Multiple aspects of infection and antibiotic resistance. One aspect that is not always taken in enough consideration is that the problem for human health is not antibiotic resistance; the real health problem is infection. Not just because infections have been historically a relevant cause of mortality, but also because if they are not prevented/treated, several medical procedures as surgery, transplantation or anticancer therapy would not be possible to perform. Antibiotic resistance is a problem because it impedes the use of the best anti‐infective therapies; the antibiotics, but, if infection can be prevented (i.e. through vaccination) or treated using non‐antibiotic therapies, the antibiotic resistance problem could be overcome.
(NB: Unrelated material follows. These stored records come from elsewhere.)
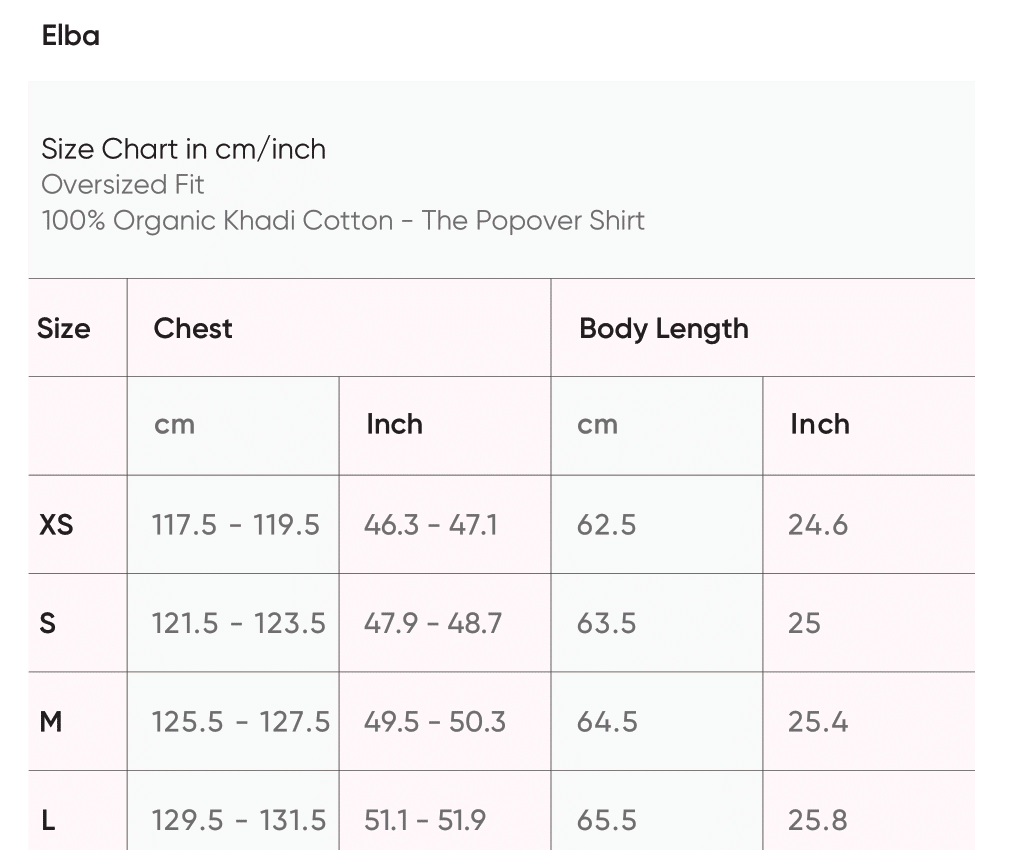Select the Oversized Fit text
The image size is (1012, 850).
[123, 185]
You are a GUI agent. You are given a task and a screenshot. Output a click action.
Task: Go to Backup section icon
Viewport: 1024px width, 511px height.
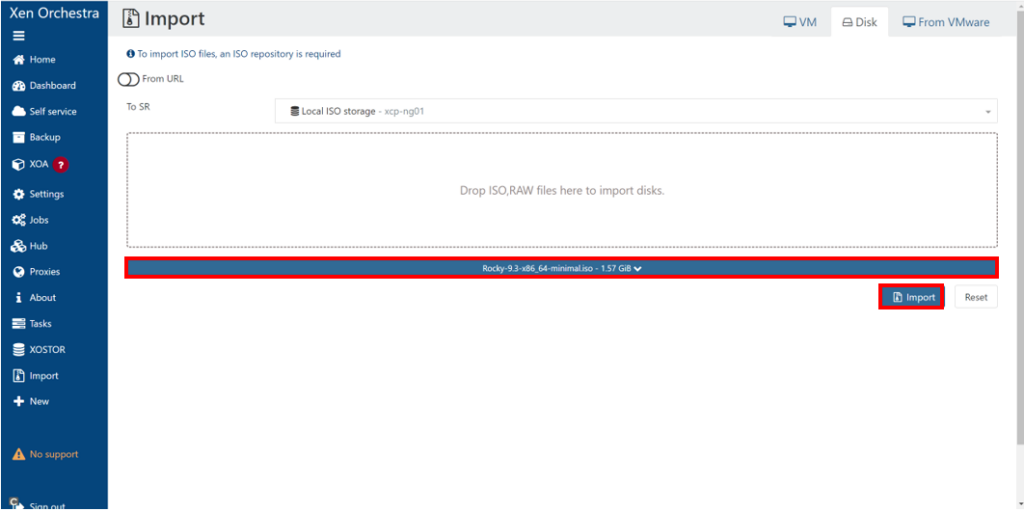pyautogui.click(x=18, y=138)
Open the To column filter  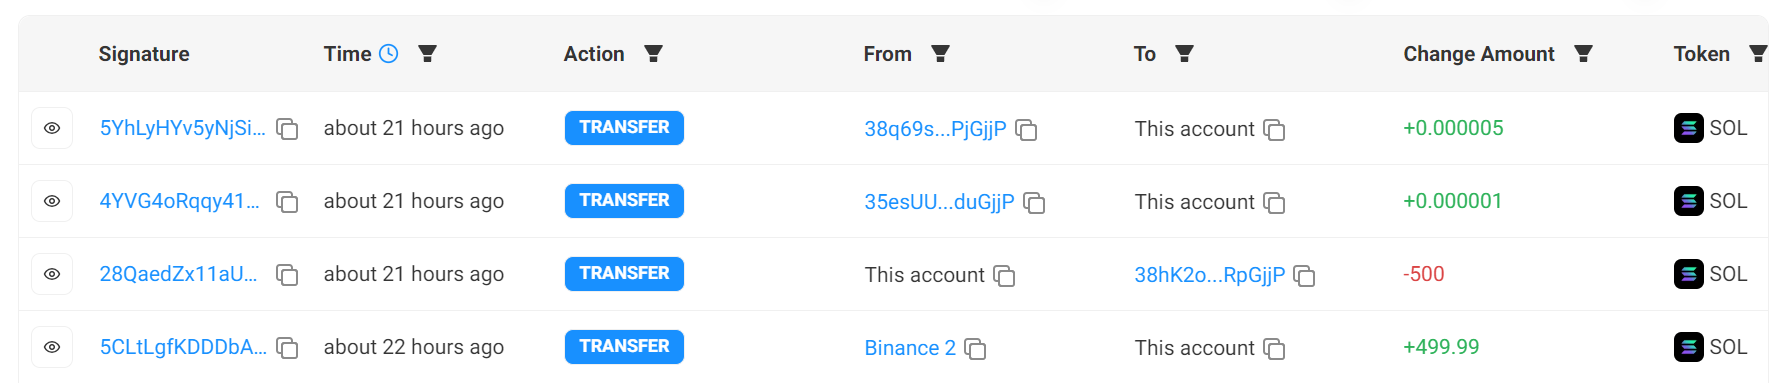pyautogui.click(x=1184, y=54)
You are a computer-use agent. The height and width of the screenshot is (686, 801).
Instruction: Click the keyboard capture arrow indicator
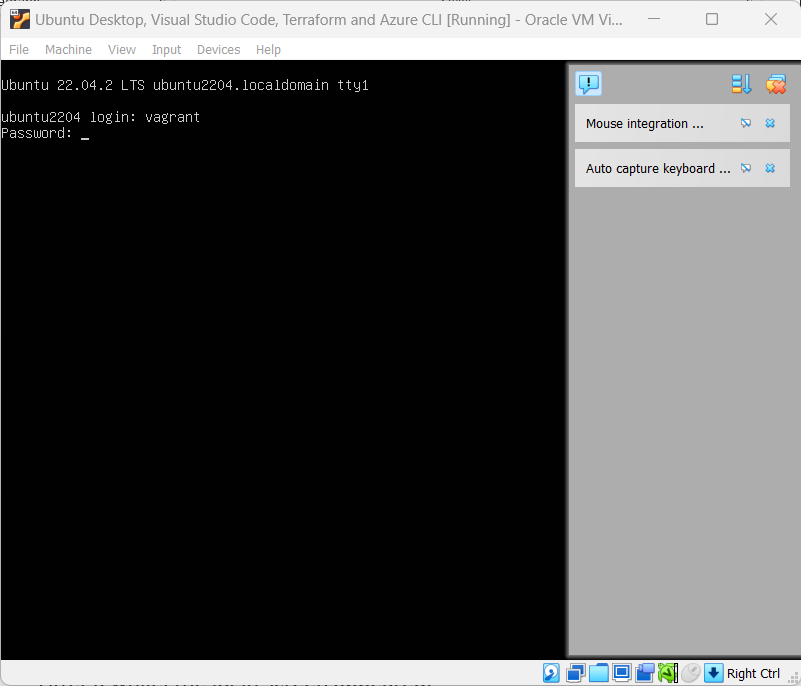pos(713,672)
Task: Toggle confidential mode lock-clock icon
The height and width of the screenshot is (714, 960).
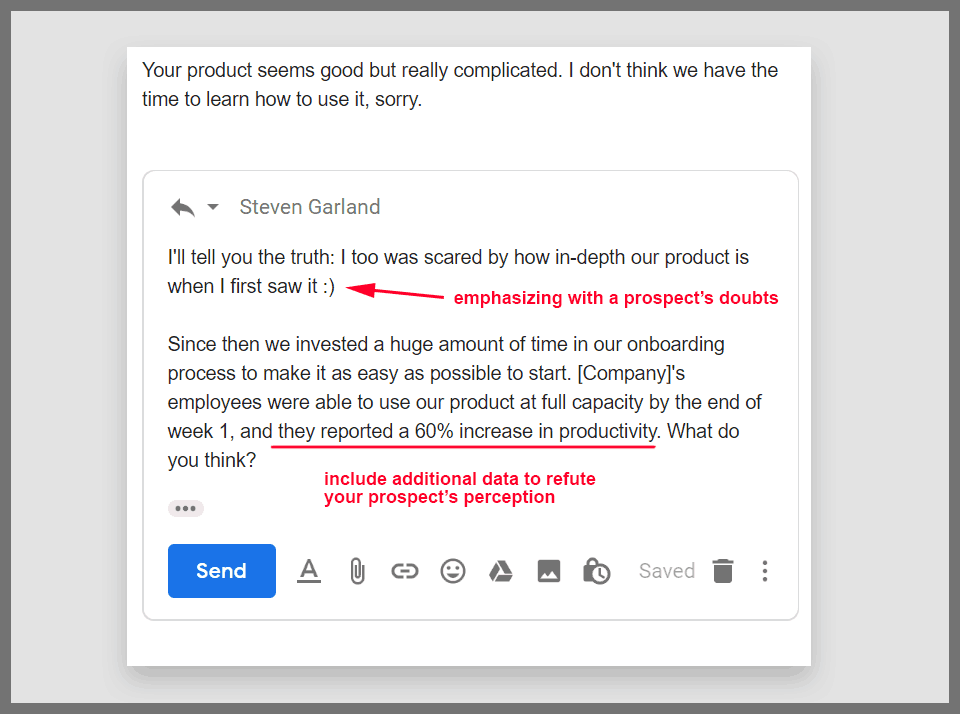Action: [x=596, y=571]

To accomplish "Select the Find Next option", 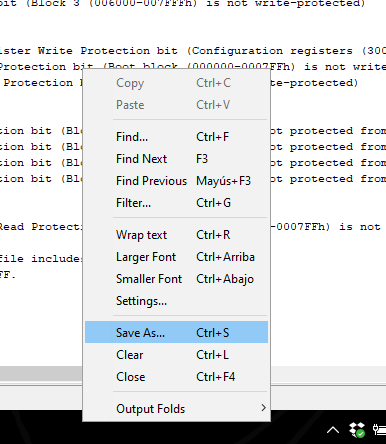I will coord(176,159).
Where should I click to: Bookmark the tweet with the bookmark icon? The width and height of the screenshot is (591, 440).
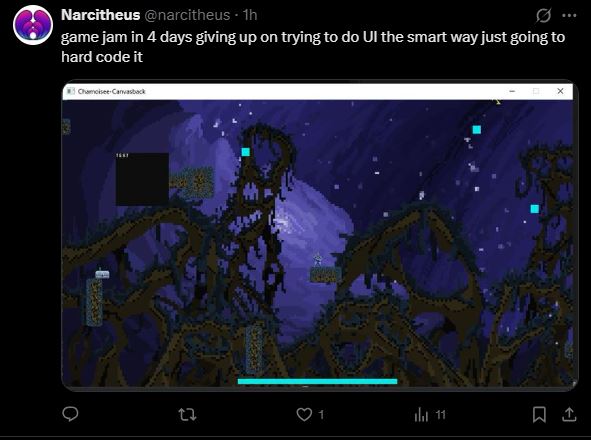pos(539,414)
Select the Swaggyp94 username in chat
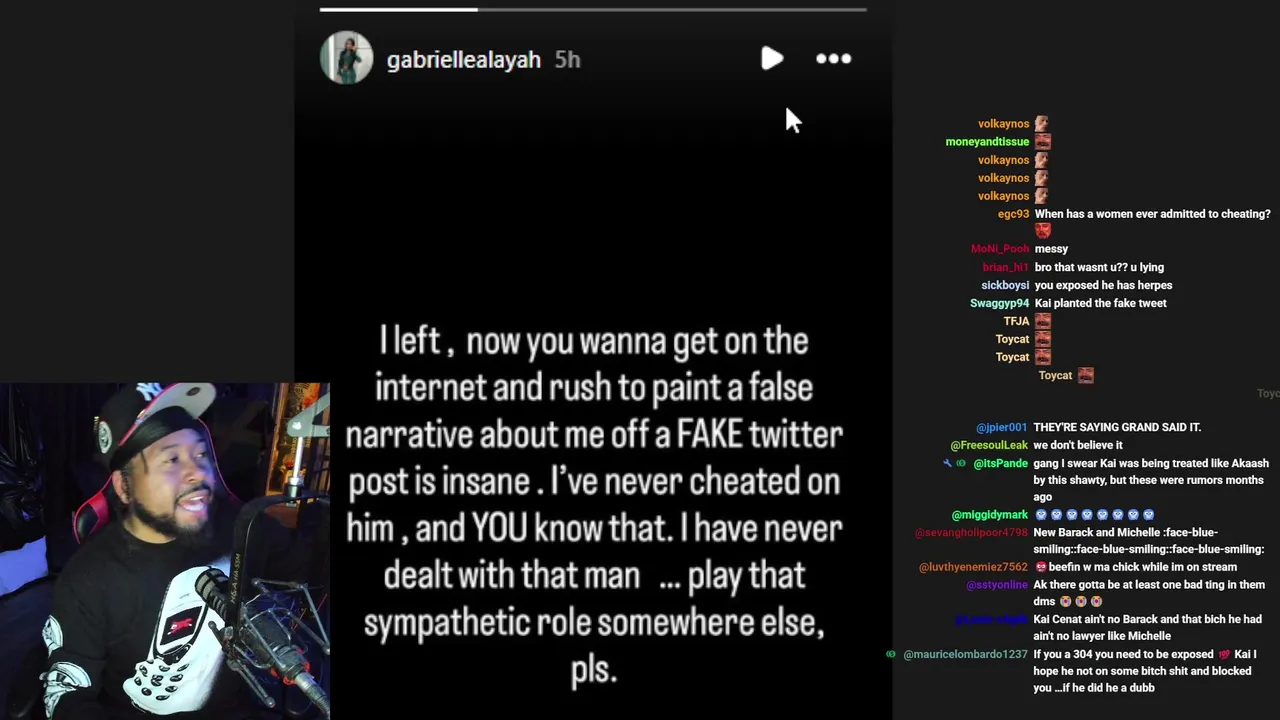 999,303
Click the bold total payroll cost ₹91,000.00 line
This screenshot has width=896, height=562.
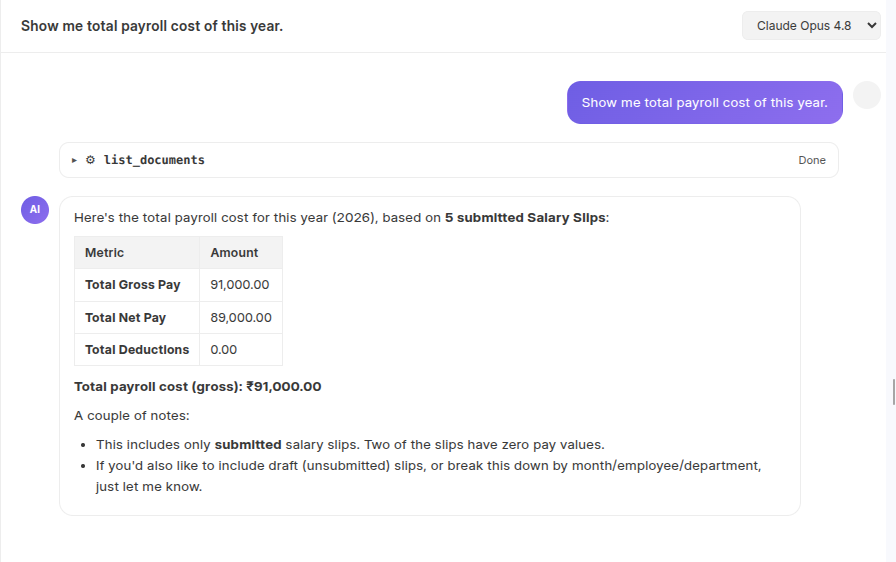198,387
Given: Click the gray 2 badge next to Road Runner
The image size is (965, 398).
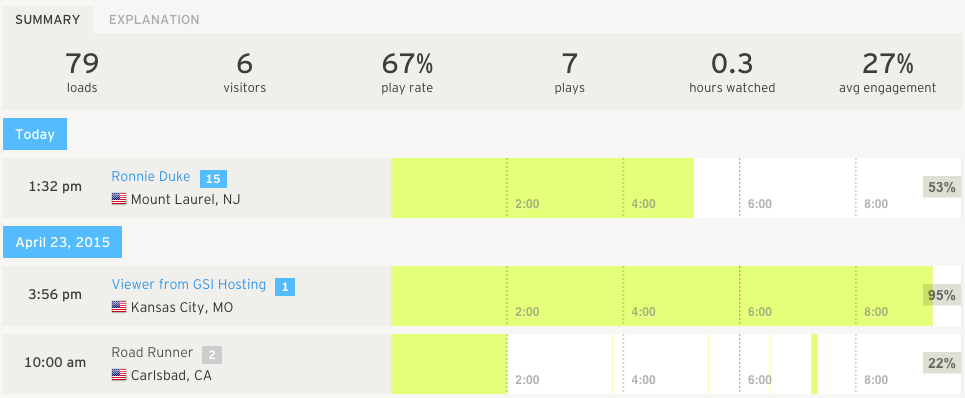Looking at the screenshot, I should click(212, 354).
In this regard, it is worth mentioning that vaccination can also have a direct effect in reducing antibiotic resistance (Bloom et al., ; Jansen et al., ; Jansen & Anderson, 2018). The evolution of antibiotic resistance has to axes: selection by antibiotics themselves or by other pollutants as heavy metals or solvents (orange boxes) and transmission (blue box). Most interventions to alleviate antibiotic resistance are based in reducing selection. However, transmission is also highly relevant and sanitization, identification (and break) of transmission routes is of particular relevance. It is also worth mentioning that the problem of antibiotics resistance has been classically overcome with the development of new antibiotics. Nowadays, with few antibiotics under development, a better use of those currently available is mandatory. The development of adjuvants and of evolution‐based approaches based in identifying robust trade‐offs associated with the acquisition of resistance may help in improving the effectivity of current antibiotics (see text for more details). Green arrows indicate positive input; red lines indicate negative input.

FIGURE 2

Predicted growth rates of antibiotic‐exposed bacteria. In green, bacteriostatic antibiotic; in red, slow bactericidal; in blue, bactericidal. At the left (A) Net growth rate equals 0 (or below in the case of bactericidal antibiotics) at the MIC (all three drugs have the same MIC), but the dynamics of killing is quite different. At the right (B) sub‐MIC concentrations of the antibiotics, showing also differences in pharmacodynamics among populations with an identical MIC, so that a bacteriostatic antibiotic (green) is more bactericidal at subinhibitory concentrations than a bactericidal one (blue). This figure is modified with permission from a slide gently provided by Prof. Bruce Levin (Emory University, US).

FIGURE 3

Physiological bacterial functions involving genes that might be involved in antibiotic resistance phenotypes (intrinsic resistome). The analysis of the genes whose inactivation produces changes in bacterial susceptibility to antibiotics has shown that a large number of them do not belong to the classical categories of antibiotic resistance genes, as antibiotic inactivating enzymes or multidrug efflux pumps. Rather, as shown, they encode elements involved in regular processes of bacterial physiology (Fajardo et al., 2008).